> **WORK ORDER**: In the listing below, find the line that contains "This screenshot has width=468, height=514." and the line that contains "Click the Peak". Quote both and every line between them, exactly, and nothing more.

> **ENTRIES PROVIDED**:
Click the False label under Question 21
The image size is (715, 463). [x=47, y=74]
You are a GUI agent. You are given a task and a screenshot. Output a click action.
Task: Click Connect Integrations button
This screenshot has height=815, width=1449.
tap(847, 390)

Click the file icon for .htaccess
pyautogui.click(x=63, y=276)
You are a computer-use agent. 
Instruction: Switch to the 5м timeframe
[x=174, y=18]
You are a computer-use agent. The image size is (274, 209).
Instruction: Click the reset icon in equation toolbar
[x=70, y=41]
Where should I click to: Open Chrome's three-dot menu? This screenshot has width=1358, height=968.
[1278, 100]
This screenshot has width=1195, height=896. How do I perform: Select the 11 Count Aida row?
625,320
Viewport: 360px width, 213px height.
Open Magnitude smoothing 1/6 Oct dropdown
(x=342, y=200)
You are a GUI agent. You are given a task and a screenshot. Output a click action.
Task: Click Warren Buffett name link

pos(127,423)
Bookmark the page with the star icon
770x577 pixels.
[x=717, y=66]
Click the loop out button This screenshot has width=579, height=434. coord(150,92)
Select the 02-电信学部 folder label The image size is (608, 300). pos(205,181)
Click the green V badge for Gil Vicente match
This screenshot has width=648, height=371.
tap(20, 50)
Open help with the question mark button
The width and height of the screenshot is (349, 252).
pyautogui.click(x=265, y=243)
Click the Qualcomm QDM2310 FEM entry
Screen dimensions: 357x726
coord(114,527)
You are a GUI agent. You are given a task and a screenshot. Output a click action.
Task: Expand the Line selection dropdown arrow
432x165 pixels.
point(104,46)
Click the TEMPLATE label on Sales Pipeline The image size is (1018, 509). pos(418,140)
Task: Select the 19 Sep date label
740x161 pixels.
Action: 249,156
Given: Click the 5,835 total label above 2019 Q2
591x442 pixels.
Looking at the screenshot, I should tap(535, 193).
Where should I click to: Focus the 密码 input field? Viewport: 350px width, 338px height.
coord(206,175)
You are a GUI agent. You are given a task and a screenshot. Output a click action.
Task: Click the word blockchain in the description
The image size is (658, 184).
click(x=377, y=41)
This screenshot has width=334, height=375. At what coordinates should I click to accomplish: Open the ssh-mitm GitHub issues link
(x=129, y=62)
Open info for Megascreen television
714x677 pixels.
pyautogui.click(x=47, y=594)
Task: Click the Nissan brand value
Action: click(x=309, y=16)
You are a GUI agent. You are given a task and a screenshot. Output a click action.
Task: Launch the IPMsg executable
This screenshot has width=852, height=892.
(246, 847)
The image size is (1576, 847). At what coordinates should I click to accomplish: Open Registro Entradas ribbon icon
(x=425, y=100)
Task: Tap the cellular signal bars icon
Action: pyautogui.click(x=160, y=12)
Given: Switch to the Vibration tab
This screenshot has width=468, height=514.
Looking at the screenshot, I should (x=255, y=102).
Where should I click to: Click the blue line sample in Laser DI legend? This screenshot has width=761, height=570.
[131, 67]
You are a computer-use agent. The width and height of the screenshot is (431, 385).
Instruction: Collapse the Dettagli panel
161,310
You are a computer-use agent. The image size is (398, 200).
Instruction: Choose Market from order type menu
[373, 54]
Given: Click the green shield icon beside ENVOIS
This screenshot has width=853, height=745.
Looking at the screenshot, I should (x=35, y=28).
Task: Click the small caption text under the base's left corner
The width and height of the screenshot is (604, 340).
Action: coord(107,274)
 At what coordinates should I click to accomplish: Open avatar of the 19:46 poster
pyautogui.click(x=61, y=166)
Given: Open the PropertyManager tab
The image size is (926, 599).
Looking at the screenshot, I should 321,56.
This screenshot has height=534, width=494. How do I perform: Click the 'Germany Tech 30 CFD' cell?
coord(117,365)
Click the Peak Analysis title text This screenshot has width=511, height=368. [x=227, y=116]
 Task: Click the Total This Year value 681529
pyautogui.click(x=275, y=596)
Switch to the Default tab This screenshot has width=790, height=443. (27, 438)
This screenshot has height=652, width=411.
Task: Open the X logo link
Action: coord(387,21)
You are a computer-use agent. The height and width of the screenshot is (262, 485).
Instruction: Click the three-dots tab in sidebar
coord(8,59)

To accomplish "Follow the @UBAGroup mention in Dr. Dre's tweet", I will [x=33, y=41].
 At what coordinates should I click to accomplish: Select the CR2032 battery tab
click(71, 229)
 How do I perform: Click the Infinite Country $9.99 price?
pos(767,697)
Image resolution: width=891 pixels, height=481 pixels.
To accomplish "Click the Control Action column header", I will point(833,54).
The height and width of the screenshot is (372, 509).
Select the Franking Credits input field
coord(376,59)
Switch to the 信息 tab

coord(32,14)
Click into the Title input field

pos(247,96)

> **THE ANSWER**:
This screenshot has width=468, height=514.
Looking at the screenshot, I should (x=255, y=102).
Where should I click to: Click the blue line sample in Laser DI legend? This screenshot has width=761, height=570.
[131, 67]
You are a computer-use agent. The width and height of the screenshot is (431, 385).
Instruction: Collapse the Dettagli panel
161,310
You are a computer-use agent. The image size is (398, 200).
Instruction: Choose Market from order type menu
[373, 54]
Given: Click the green shield icon beside ENVOIS
This screenshot has width=853, height=745.
Looking at the screenshot, I should (x=35, y=28).
Task: Click the small caption text under the base's left corner
The width and height of the screenshot is (604, 340).
Action: coord(107,274)
 At what coordinates should I click to accomplish: Open avatar of the 19:46 poster
pyautogui.click(x=61, y=166)
Given: Open the PropertyManager tab
The image size is (926, 599).
Looking at the screenshot, I should 321,56.
This screenshot has height=534, width=494. How do I perform: Click the 'Germany Tech 30 CFD' cell?
coord(117,365)
Click the Peak Analysis title text This screenshot has width=511, height=368. [x=227, y=116]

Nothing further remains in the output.